Whether older adults need more protein than younger adults is debated. The population reference intake for adults set by the European Food Safety Authority is 0.83 g/kg body weight (BW)/d based primarily on nitrogen balance studies, but the underlying data on health outcomes are outdated. An expert committee of the Health Council of the Netherlands conducted a systematic review (SR) of randomized controlled trials (RCTs) examining the effect of increased protein intake on health outcomes in older adults from the general population with an average habitual protein intake ≥0.8 g/(kg BW · d). Exposures were the following: 1) extra protein compared with no protein and 2) extra protein and physical exercise compared with physical exercise. Outcomes included lean body mass, muscle strength, physical performance, bone health, blood pressure, serum glucose and insulin, serum lipids, kidney function, and cognition. Data of >1300 subjects from 18 RCTs were used. Risk of bias was judged as high (n = 9) or “some concerns” (n = 9). In 7 of 18 RCTs, increased protein intake beneficially affected ≥1 of the tested outcome measures of lean body mass.

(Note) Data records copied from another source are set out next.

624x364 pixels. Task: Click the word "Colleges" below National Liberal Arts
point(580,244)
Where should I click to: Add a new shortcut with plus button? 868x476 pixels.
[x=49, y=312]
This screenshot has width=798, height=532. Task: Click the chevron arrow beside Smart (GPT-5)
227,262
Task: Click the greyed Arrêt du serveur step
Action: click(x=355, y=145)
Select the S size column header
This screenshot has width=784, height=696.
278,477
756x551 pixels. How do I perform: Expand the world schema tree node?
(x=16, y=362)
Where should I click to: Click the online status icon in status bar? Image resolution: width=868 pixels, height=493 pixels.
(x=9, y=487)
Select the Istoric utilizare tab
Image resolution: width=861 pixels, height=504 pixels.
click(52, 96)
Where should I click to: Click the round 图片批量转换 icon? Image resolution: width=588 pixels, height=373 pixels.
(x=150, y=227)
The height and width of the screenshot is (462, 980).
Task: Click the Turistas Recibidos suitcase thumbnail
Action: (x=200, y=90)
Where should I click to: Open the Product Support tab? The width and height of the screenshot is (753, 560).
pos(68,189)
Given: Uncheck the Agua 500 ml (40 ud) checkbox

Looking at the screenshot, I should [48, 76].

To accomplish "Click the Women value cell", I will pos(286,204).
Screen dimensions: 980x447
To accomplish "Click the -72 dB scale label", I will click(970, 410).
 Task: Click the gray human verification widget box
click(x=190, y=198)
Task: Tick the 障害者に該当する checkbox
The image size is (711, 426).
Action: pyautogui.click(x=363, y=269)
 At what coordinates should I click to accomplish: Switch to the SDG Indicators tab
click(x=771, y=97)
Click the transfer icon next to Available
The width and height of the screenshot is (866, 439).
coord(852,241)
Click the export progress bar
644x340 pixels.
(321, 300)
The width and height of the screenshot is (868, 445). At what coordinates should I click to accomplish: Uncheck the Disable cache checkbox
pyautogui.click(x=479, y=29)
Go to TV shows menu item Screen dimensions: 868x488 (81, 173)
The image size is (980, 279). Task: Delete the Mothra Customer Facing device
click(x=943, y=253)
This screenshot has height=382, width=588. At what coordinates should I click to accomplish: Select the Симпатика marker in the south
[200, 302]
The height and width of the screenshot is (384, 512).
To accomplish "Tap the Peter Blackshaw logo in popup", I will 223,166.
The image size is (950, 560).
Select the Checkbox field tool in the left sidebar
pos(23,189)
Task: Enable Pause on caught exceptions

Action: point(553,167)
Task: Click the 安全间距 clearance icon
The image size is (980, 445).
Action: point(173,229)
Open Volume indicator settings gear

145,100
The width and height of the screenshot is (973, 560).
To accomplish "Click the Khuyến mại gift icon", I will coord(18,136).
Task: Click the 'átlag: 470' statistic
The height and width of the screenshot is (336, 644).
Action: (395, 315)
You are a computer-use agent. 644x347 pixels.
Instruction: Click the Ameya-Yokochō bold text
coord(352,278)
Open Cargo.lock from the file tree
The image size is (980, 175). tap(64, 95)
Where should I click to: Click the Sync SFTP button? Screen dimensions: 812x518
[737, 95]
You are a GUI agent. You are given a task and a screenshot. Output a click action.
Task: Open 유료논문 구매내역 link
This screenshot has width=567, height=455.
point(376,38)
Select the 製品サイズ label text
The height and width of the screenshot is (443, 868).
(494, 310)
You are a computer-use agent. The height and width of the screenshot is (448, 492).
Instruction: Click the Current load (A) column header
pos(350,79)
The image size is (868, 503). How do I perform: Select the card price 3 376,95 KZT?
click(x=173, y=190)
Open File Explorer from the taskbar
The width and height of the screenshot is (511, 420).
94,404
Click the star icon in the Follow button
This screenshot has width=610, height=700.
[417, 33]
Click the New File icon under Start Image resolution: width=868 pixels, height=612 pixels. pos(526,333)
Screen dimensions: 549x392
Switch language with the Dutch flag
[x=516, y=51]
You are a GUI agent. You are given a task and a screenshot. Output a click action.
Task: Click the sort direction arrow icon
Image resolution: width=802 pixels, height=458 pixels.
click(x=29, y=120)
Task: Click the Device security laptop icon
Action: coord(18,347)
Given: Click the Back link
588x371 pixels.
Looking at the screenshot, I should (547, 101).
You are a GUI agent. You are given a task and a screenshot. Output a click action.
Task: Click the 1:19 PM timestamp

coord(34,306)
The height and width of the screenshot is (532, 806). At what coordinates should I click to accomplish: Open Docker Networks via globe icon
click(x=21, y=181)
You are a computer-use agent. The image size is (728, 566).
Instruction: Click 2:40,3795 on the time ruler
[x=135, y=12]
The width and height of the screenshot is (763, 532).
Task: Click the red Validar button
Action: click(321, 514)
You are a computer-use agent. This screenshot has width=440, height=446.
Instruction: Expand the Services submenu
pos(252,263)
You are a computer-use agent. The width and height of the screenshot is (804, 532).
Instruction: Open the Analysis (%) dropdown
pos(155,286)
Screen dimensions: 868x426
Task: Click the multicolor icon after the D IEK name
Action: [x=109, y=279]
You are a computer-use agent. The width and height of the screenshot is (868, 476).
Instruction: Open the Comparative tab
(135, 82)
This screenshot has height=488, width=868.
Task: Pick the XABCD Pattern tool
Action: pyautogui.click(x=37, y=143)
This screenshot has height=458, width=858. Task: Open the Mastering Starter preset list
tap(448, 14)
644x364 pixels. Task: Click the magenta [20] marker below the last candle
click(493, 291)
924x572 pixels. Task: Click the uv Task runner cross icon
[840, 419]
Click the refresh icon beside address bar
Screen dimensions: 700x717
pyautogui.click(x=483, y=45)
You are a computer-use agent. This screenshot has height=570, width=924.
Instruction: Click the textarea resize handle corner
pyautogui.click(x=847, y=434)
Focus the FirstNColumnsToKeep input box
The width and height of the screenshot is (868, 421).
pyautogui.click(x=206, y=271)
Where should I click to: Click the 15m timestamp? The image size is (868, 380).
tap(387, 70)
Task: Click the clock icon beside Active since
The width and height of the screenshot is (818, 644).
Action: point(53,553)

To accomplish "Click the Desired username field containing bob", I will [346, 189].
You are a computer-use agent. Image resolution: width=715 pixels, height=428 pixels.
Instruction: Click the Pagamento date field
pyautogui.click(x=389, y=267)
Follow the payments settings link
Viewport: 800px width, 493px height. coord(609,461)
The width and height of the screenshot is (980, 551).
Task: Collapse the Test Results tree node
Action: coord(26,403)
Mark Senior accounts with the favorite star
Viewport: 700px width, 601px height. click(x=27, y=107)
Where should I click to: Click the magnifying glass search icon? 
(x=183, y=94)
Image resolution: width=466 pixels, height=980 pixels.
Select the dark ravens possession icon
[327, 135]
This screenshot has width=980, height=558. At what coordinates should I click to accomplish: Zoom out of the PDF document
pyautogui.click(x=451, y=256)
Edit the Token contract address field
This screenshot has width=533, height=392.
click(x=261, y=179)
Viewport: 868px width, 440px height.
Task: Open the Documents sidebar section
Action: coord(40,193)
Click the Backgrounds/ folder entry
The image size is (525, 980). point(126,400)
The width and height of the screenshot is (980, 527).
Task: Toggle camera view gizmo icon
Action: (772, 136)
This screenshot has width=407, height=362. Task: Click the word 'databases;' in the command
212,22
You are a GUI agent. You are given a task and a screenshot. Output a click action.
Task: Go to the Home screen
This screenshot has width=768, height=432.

For muscle strength, this applied to 3 of 8 RCTs in the context of physical exercise and in 1 of 7 RCTs without physical exercise. For the other outcomes, <30% (0–29%) of RCTs showed a statistically significant effect. The committee concluded that increased protein intake has a possible beneficial effect on lean body mass and, when combined with physical exercise, muscle strength; likely no effect on muscle strength when not combined with physical exercise, or on physical performance and bone health; an ambiguous effect on serum lipids; and that too few RCTs were available to allow for conclusions on the other outcomes. This SR provides insufficiently convincing data that increasing protein in older adults with a protein intake ≥0.8 g/(kg BW · d) elicits health benefits.